Evidentemente, no hizo falta que me vinieran a buscar. Era padre primerizo. Y como buen padre primerizo, ardía en deseos de conocer a mi hijo, leerle un montón de cuentos y joderme la espalda enseñándole a montar en bicicleta. Así que solté la mano sudorosa de mi mujer y me fui corriendo a saludarlo; aunque, visto en perspectiva, habría sido más inteligente por mi parte salir corriendo en dirección contraria.
—Hola, papá —me saludó mi hijo meneando la cabeza, desilusionado—. ¿No te han dicho nunca que solo disponemos de una oportunidad para causar una buena primera impresión? En fin, ahora ya es demasiado tarde para eso. Pasemos a otros asuntos más importantes. ¿Qué nombre habíais pensado ponerme?
—Antonio —le dije tratando de que sonara fuerte y alegre.

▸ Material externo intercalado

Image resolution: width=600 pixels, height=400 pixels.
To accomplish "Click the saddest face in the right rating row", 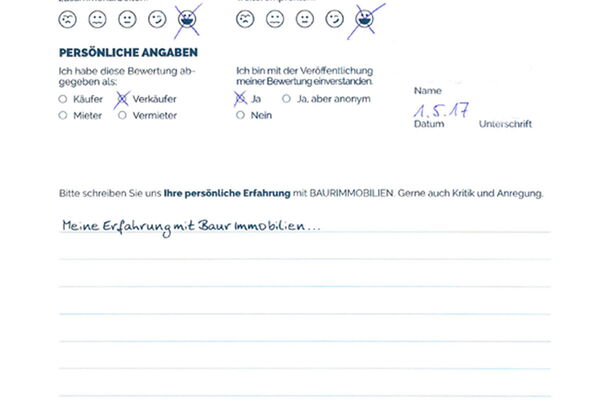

—¿Antonio? —repitió mi hijo con desdén —. Un poco paleto, ¿no te parece? ¿Y si lo cambiamos por David? Se escribe igual en castellano y en inglés.
—Yo me llamo Antonio —le dije como si aquello fuera un argumento.
—Ya. Te pega.
—De acuerdo —me resigné—. Que sea David.
—Apúntalo, que no se te olvide. Prosigamos. ¿Lactancia materna o biberón?
—Materna.
—Bien. ¿A demanda o cada tres horas?
—Cada tres horas.
—¡No, no, no! ¡Táchalo! En su lugar, apunta: “a demanda”. Eso es todo por ahora. Pásalo a limpio. Mañana quiero dos copias. Una para mí y la otra para mamá. Y hablando de mamá, vete a pedirle que, si no es molestia, dé otro empujón. Me he quedado atascado y empiezan a dolerme las costillas.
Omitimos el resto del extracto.